### [Records supplied]
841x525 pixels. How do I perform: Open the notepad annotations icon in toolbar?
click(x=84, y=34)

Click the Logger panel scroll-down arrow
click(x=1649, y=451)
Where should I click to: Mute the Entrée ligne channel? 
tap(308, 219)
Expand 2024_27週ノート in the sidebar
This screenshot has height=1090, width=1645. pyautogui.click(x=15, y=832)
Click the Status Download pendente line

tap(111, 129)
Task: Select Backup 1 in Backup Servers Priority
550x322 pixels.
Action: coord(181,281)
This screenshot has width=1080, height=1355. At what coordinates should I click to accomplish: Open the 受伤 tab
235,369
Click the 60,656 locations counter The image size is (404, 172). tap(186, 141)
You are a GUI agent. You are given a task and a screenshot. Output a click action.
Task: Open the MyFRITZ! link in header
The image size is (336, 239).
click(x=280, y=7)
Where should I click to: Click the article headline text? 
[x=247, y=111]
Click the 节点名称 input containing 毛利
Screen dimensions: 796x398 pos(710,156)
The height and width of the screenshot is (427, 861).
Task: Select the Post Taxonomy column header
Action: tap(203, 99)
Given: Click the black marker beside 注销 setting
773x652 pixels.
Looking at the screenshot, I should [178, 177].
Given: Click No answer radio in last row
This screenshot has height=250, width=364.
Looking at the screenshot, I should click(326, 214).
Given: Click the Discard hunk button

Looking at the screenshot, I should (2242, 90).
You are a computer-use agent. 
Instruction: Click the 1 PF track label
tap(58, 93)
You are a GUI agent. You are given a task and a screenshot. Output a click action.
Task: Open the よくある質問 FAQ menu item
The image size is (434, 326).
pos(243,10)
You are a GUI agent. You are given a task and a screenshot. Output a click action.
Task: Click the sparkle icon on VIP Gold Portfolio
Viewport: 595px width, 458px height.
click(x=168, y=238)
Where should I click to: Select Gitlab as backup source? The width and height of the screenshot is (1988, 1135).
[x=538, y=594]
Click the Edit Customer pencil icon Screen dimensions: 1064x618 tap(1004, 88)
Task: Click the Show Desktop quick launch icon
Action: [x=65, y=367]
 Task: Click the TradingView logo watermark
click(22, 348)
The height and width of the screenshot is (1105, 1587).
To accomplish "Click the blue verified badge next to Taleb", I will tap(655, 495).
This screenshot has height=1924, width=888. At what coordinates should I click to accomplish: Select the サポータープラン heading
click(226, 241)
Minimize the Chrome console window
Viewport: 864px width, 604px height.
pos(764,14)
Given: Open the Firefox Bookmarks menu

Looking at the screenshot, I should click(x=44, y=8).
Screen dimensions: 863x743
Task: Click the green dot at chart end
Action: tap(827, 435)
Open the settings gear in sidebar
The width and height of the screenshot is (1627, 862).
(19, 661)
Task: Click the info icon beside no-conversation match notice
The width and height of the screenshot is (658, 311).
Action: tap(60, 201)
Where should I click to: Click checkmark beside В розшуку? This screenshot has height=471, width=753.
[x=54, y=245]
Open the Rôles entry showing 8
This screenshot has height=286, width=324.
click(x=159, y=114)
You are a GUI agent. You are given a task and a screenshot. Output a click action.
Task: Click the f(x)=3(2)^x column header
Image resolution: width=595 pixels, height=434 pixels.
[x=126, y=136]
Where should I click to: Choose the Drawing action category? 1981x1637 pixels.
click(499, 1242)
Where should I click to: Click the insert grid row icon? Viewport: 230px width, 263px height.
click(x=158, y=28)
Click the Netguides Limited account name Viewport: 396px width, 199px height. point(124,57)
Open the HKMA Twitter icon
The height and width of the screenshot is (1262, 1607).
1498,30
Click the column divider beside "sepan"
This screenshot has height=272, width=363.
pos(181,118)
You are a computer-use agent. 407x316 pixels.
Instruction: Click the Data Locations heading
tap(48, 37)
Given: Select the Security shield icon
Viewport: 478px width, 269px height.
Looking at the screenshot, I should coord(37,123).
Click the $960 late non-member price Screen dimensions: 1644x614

### [Exercise task]
Reproduce all of the data above verbatim, keeping every line and its order unchanged.

### [Task result]
841x525 pixels. How do I perform: Open the notepad annotations icon in toolbar?
click(x=84, y=34)

Click the Logger panel scroll-down arrow
click(x=1649, y=451)
Where should I click to: Mute the Entrée ligne channel? 
tap(308, 219)
Expand 2024_27週ノート in the sidebar
This screenshot has height=1090, width=1645. pyautogui.click(x=15, y=832)
Click the Status Download pendente line

tap(111, 129)
Task: Select Backup 1 in Backup Servers Priority
550x322 pixels.
Action: coord(181,281)
This screenshot has width=1080, height=1355. At what coordinates should I click to accomplish: Open the 受伤 tab
235,369
Click the 60,656 locations counter The image size is (404, 172). tap(186, 141)
You are a GUI agent. You are given a task and a screenshot. Output a click action.
Task: Open the MyFRITZ! link in header
The image size is (336, 239).
click(x=280, y=7)
Where should I click to: Click the article headline text? 
[x=247, y=111]
Click the 节点名称 input containing 毛利
Screen dimensions: 796x398 pos(710,156)
The height and width of the screenshot is (427, 861).
Task: Select the Post Taxonomy column header
Action: tap(203, 99)
Given: Click the black marker beside 注销 setting
773x652 pixels.
Looking at the screenshot, I should [178, 177].
Given: Click No answer radio in last row
This screenshot has height=250, width=364.
Looking at the screenshot, I should click(326, 214).
Given: Click the Discard hunk button

Looking at the screenshot, I should (2242, 90).
You are a computer-use agent. 
Instruction: Click the 1 PF track label
tap(58, 93)
You are a GUI agent. You are given a task and a screenshot. Output a click action.
Task: Open the よくある質問 FAQ menu item
The image size is (434, 326).
pos(243,10)
You are a GUI agent. You are given a task and a screenshot. Output a click action.
Task: Click the sparkle icon on VIP Gold Portfolio
Viewport: 595px width, 458px height.
click(x=168, y=238)
Where should I click to: Select Gitlab as backup source? The width and height of the screenshot is (1988, 1135).
[x=538, y=594]
Click the Edit Customer pencil icon Screen dimensions: 1064x618 tap(1004, 88)
Task: Click the Show Desktop quick launch icon
Action: [x=65, y=367]
 Task: Click the TradingView logo watermark
click(22, 348)
The height and width of the screenshot is (1105, 1587).
To accomplish "Click the blue verified badge next to Taleb", I will tap(655, 495).
This screenshot has height=1924, width=888. At what coordinates should I click to accomplish: Select the サポータープラン heading
click(226, 241)
Minimize the Chrome console window
Viewport: 864px width, 604px height.
pos(764,14)
Given: Open the Firefox Bookmarks menu

Looking at the screenshot, I should click(x=44, y=8).
Screen dimensions: 863x743
Task: Click the green dot at chart end
Action: tap(827, 435)
Open the settings gear in sidebar
The width and height of the screenshot is (1627, 862).
(19, 661)
Task: Click the info icon beside no-conversation match notice
The width and height of the screenshot is (658, 311).
Action: tap(60, 201)
Where should I click to: Click checkmark beside В розшуку? This screenshot has height=471, width=753.
[x=54, y=245]
Open the Rôles entry showing 8
This screenshot has height=286, width=324.
click(x=159, y=114)
You are a GUI agent. You are given a task and a screenshot. Output a click action.
Task: Click the f(x)=3(2)^x column header
Image resolution: width=595 pixels, height=434 pixels.
[x=126, y=136]
Where should I click to: Choose the Drawing action category? 1981x1637 pixels.
click(499, 1242)
Where should I click to: Click the insert grid row icon? Viewport: 230px width, 263px height.
click(x=158, y=28)
Click the Netguides Limited account name Viewport: 396px width, 199px height. point(124,57)
Open the HKMA Twitter icon
The height and width of the screenshot is (1262, 1607).
1498,30
Click the column divider beside "sepan"
This screenshot has height=272, width=363.
pos(181,118)
You are a computer-use agent. 407x316 pixels.
Instruction: Click the Data Locations heading
tap(48, 37)
Given: Select the Security shield icon
Viewport: 478px width, 269px height.
Looking at the screenshot, I should coord(37,123).
Click the $960 late non-member price Screen dimensions: 1644x614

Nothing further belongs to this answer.